Meno positivo il bilancio sul fronte dell’audience, il mese di giugno si è chiuso, infatti, con un calo rispetto allo scorso anno, ma la ‘colpa’ è attribuibile, prevalentemente, agli Europei di calcio che, nel 2012, attirarono, come da tradizione, molti telespettatori sui canali Rai.
Un’altra battuta il direttore generale l’ha riservata alla liquidazione di Miss Italia, tema sul quale viale Mazzini ha appenna incassato il plauso della presidente della Camera, Laura Boldrini, che ha definito la scelta della Rai di non mandare in onda il concorso come “moderna e civile”. In particolare, sull’argomento, Gubitosi ha parlato di “un format desueto”, poco capace di rappresentare la donna nella sua complessità, a differenza, per esempio, di una serie come ‘Una mamma imperfetta’ (vedi news), che risulta in grado di raccontare la realtà delle donne e delle famiglie italiane con maggiore aderenza alla realtà.

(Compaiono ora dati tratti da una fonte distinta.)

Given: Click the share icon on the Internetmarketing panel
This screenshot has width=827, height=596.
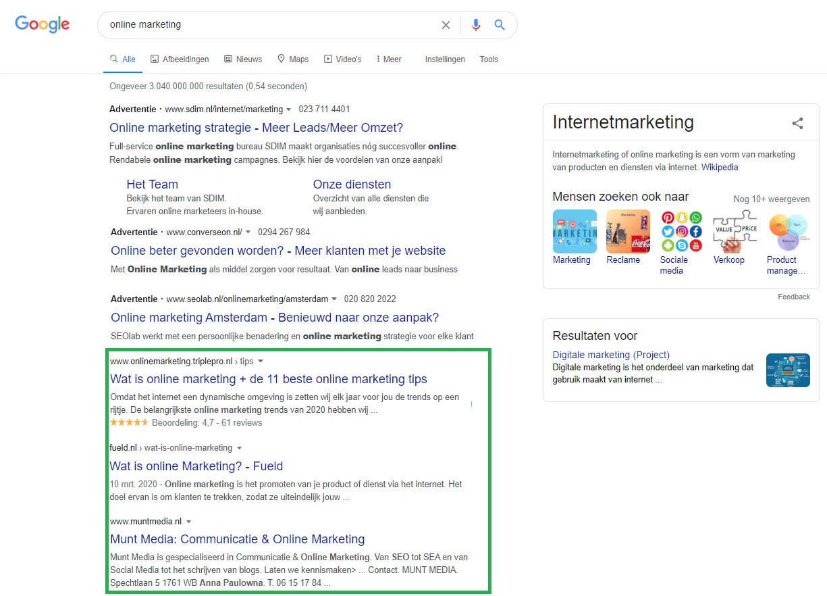Looking at the screenshot, I should coord(797,123).
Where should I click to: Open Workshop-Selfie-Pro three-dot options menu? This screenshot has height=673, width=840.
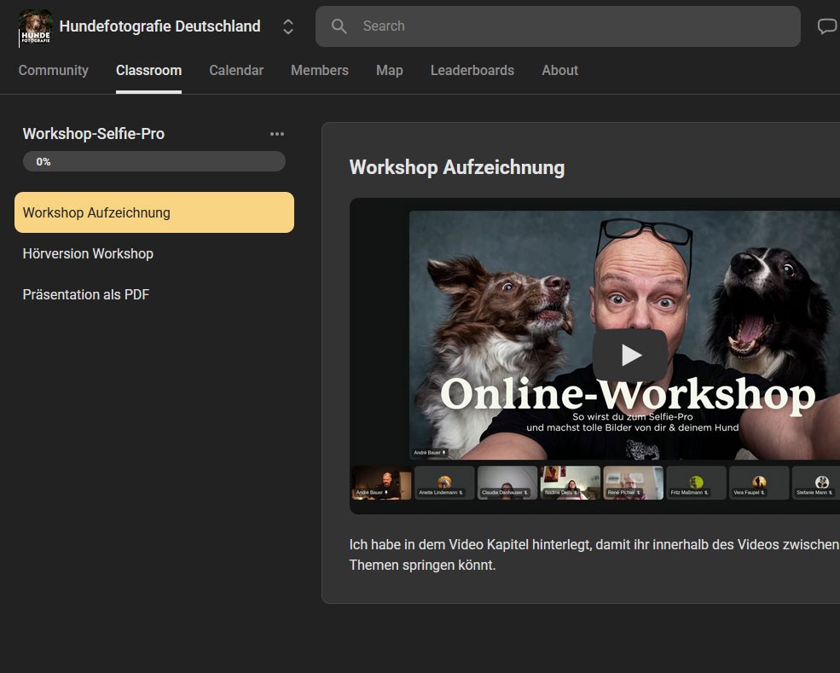tap(277, 134)
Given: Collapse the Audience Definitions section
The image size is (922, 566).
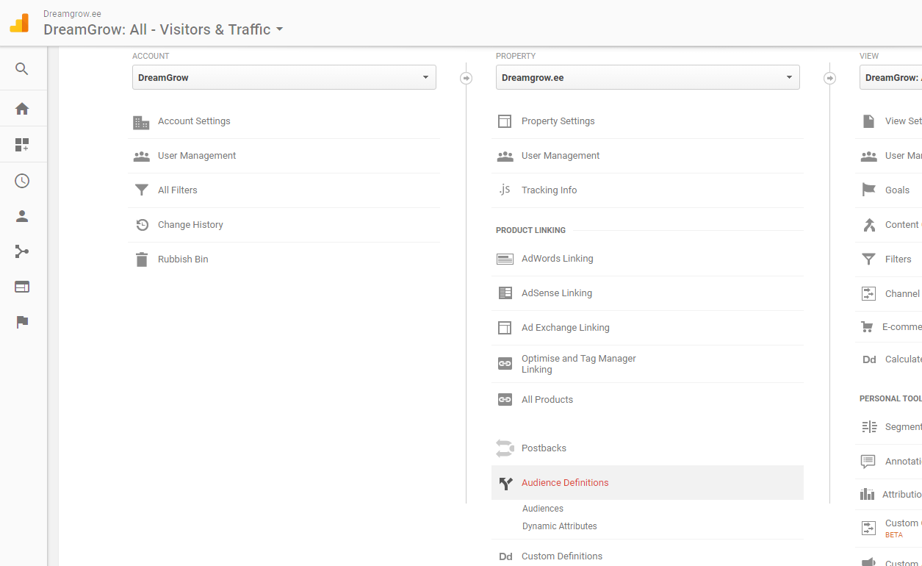Looking at the screenshot, I should (565, 483).
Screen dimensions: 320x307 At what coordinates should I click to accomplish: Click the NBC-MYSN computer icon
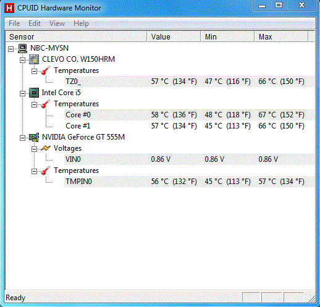point(22,48)
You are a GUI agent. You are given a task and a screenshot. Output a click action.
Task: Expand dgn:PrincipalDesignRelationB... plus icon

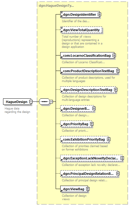pos(118,173)
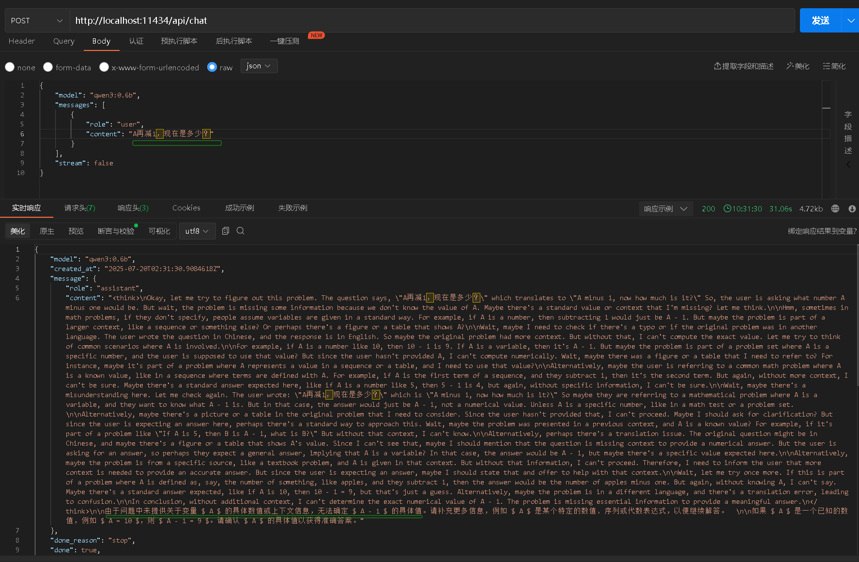Image resolution: width=859 pixels, height=562 pixels.
Task: Open the 预执行脚本 tab
Action: (179, 41)
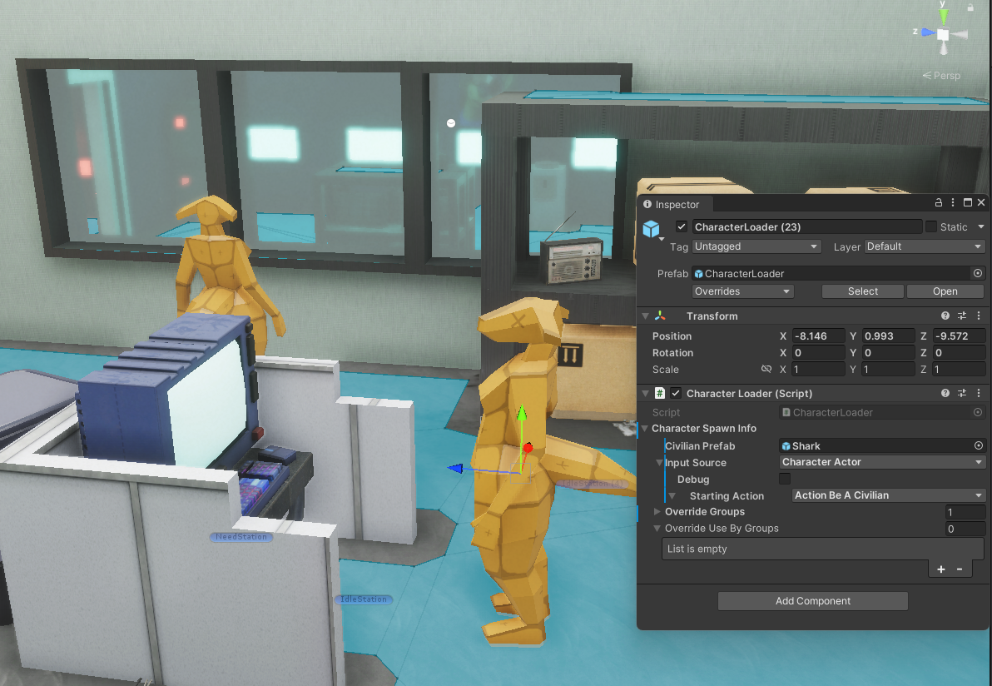Click the Scale constrain proportions link icon

point(766,369)
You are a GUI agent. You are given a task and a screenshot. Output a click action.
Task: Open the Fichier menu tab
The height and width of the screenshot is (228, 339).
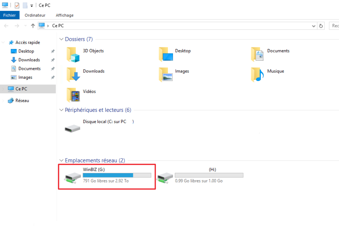coord(10,15)
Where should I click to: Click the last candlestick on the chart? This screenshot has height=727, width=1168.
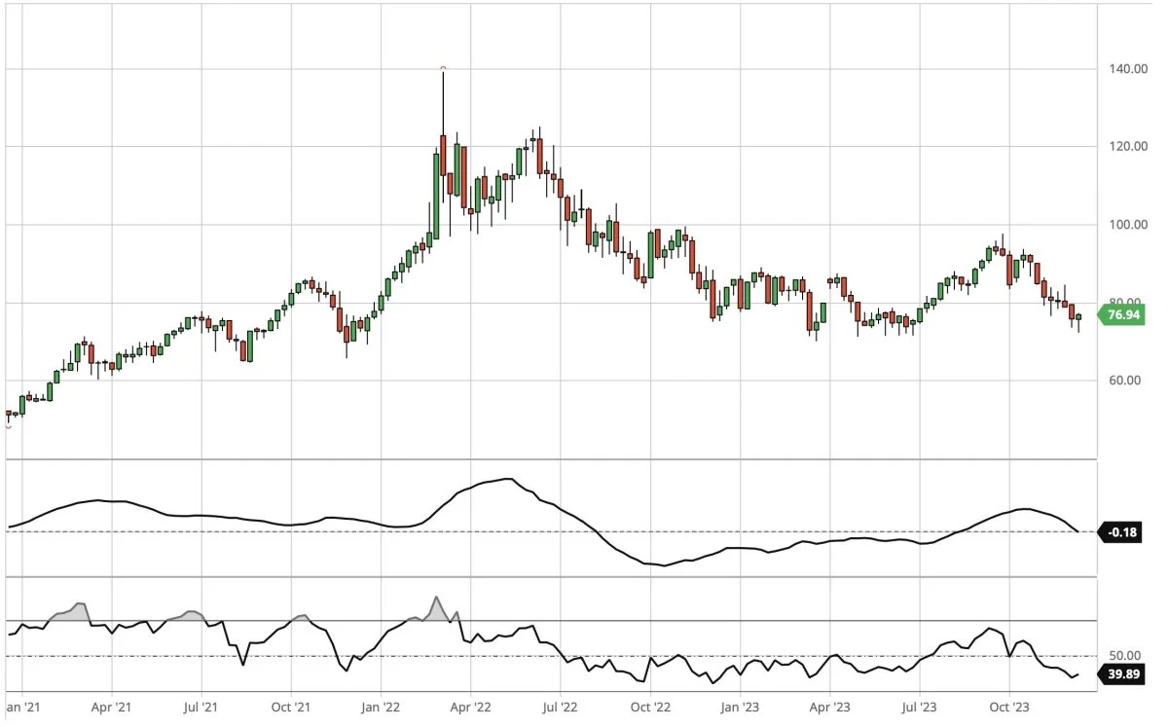pyautogui.click(x=1078, y=317)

Da citare anche la conferma, da parte di Gubitosi, di una trattativa in corso con Google, relativa a una revisione dei rapporti con YouTube, in vista di un eventuale accordo per i contenuti della Rai, “ma è troppo presto per sapere come si concluderà e svelare i particolari” ha chiuso il discorso il direttore generale. Quel che sembra certo è che l’azienda intende rivedere al rialzo il corrispettivo della cessione dei propri diritti video, attualmente ritenuto inadeguato.